Ohio’s epidemic might be accelerating. Nursing homes and prisons are getting slammed

File photo of medical personnel by Don Murray, Getty Images.

Ohio’s curve might be un-flattening.

State health officials are detecting COVID-19 cases at an increasing pace, as Gov. Mike DeWine is set to begin a phased-in reopening of the economy beginning May 1.

After a slow start in early April, officials have reported increasing amounts of new cases for the last six days in a row, five of them setting high watermarks for most cases reported in a 24-hour period.

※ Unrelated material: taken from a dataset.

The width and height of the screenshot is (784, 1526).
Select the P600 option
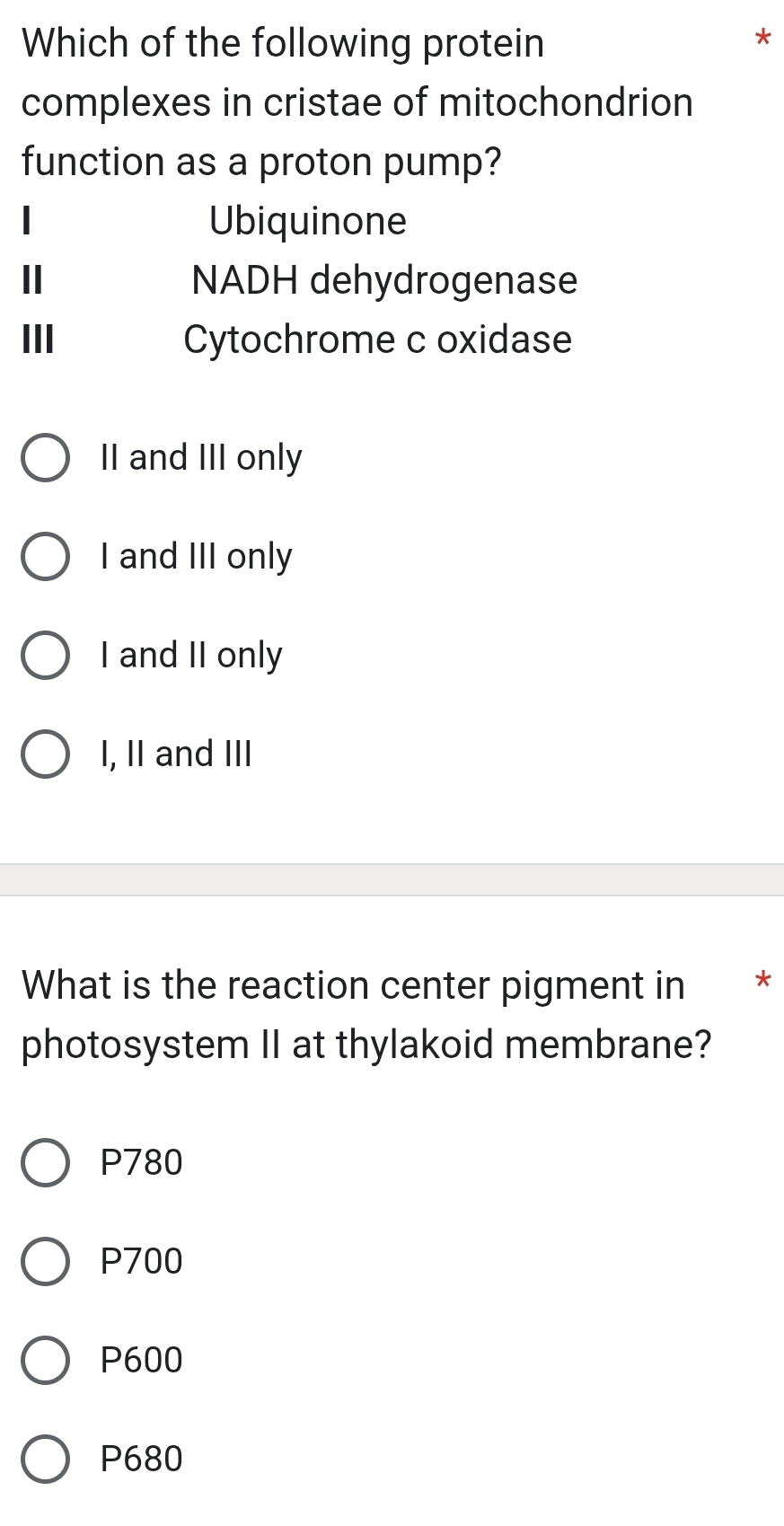click(140, 1360)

On Sunday, the Ohio Department of Health reported more than 11,600 confirmed and probable cases in Ohio – 1,380 of them were reported since Saturday afternoon.

At least 471 Ohioans have died from confirmed and probable cases. More than 2,500 have been hospitalized.

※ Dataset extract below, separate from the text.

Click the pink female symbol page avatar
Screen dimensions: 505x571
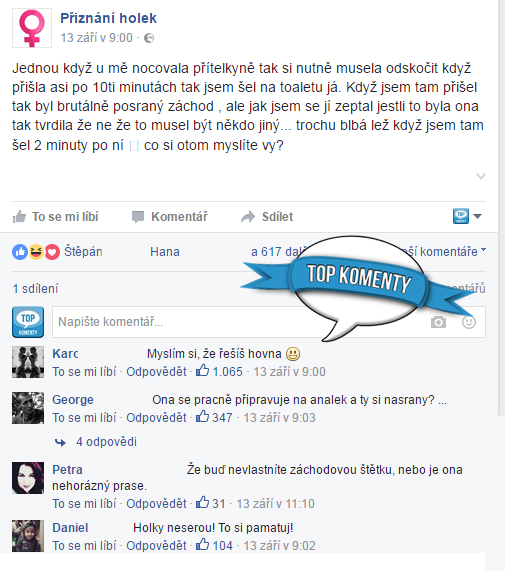click(x=32, y=28)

About 75% of those who’ve died were 70 and older. Their median age is 79.

The disease has wreaked havoc especially on Ohio’s prisons, nursing homes, and black residents.

In prisons, 2,400 inmates have tested positive for COVID-19 as of Sunday since the first case was detected March 29. Six have died. Meanwhile, at least 218 workers have tested positive, one of whom has died. Twenty state prisons are on institution-wide quarantines.

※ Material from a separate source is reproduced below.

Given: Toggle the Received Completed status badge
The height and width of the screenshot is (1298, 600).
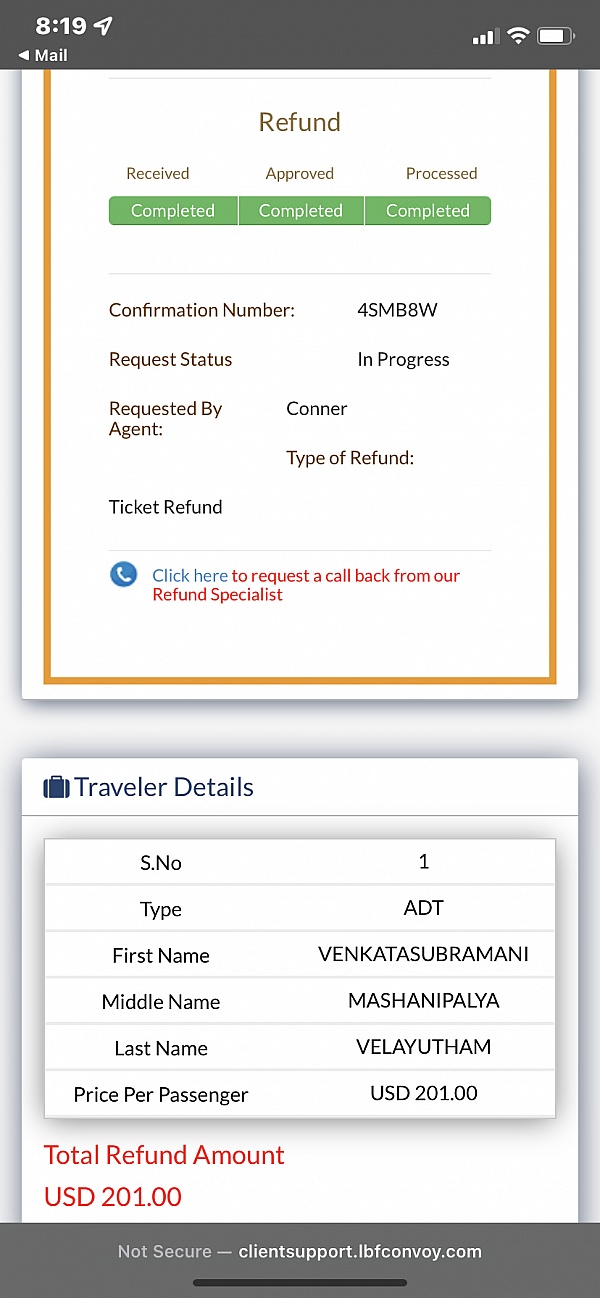Looking at the screenshot, I should point(172,210).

At Marion Correctional Institution, a whopping 1,828 inmates inside have tested positive, along with 109 workers, as of Saturday. There are about 2,500 total inmates inside, as of March. 

Much of the increasing daily caseload can be attributed to prisons. Sunday’s release detailed 959 new inmate cases in Ohio prisons. Friday’s release contained 749 new inmate cases as well. 

An Ohio prisons spokeswoman did not respond for comment.

In nursing homes, The Columbus Dispatch reported at least 826 residents were infected as of Thursday. Almost 90 were dead. 

Since releasing the nursing home cases on its website Thursday, the state Department of Health has stopped listing cases associated with nursing homes.

“We took it down because we had several inaccuracies,” said Melanie Amato, an ODH spokeswoman. “Once we verify the information we will put it back up.

Another troubling trend: black people represent 21% of the total infected population, despite comprising 13% of the general population. However, race is unknown in 21% of cases.

Grzegorz Rempala, a researcher at Ohio State University’s infectious Disease Institute, led a research team that built a model to predict the spread of the virus. He said he hasn’t seen anything to believe the outbreak is picking up. 

He said an expanded case definition (the CDC now recommends counting “probable” cases that have not been confirmed via lab testing), as well as increasing testing in closed communities like prisons, may be making for the appearance of growth but not any real acceleration.

“We very well may be seeing combined effects of those factors as increases in daily counts,” he said in an email. “I would not be concerned as long as we do not see an increase of hospital admissions.”

Indeed, hospitalizations from COVID-19 have been on the downturn. Sunday’s data reported 20 new hospitalizations. In early April, as many as 120 people on average would be hospitalized per day.

William Miller, an epidemiologist at OSU, said he’s puzzled by the new data, but expects that new testing is skewing the numbers.

The steadiness of the hospitalizations and ICU suggest to me that there is a disconnect between the test numbers in the past few days and the hospitalizations,” he said. “Now, it is possible that we’ll see some surge in a few days but I think we’d have seen some indication of that.

ODH Director Dr. Amy Acton has said hospitalization data tends to lag new case data by about a week or two.

For an economy to re-open in any serious way, experts agree on a need for more widespread testing. About 3,000 Ohioans per day have been tested since April 1.

“I don’t have a number that I can give you,” Miller said when asked what kind of testing capacity would be needed to open the economy.

“But I would say that we’ll need more than that. We’ll have a lot of testing of people who have been exposed, in addition to those that are ill. All of the contact tracing to identify cases, and isolate them, and to identify exposed people to put under surveillance will depend heavily on testing.

On Sunday morning, DeWine said in a televised NBC interview he wants the Food and Drug Administration to approve a new technology that he says could double or triple the testing threshold “virtually overnight.”

He later said on social media he had a “very positive” phone call with the FDA regarding comments made in the interview.